> **Records for processing**:
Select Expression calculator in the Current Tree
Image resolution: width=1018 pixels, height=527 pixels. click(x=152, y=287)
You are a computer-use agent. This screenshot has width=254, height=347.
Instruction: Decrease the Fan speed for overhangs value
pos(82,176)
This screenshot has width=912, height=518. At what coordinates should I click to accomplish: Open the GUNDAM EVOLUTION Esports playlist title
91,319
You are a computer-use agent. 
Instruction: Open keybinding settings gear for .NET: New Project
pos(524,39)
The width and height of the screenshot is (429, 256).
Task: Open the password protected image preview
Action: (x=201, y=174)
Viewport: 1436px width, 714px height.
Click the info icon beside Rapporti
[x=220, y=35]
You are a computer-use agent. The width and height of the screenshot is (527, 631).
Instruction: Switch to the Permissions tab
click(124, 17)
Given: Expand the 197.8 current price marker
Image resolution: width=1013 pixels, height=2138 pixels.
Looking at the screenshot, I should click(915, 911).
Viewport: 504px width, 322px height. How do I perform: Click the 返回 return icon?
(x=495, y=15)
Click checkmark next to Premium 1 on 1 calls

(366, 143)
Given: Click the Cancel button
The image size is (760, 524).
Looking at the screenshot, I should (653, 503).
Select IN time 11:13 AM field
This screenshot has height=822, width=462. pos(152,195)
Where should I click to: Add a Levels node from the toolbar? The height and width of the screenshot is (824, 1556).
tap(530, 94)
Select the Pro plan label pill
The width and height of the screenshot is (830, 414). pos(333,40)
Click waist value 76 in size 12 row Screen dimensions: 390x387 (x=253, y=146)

> **Exercise instructions**: Your answer must be the lines from the one containing "Where should I" through the last line of the entries, copied exactly, with no other lines.

> **Exercise result**:
Where should I click to: Add a Levels node from the toolbar? The height and width of the screenshot is (824, 1556).
tap(530, 94)
Select the Pro plan label pill
The width and height of the screenshot is (830, 414). pos(333,40)
Click waist value 76 in size 12 row Screen dimensions: 390x387 (x=253, y=146)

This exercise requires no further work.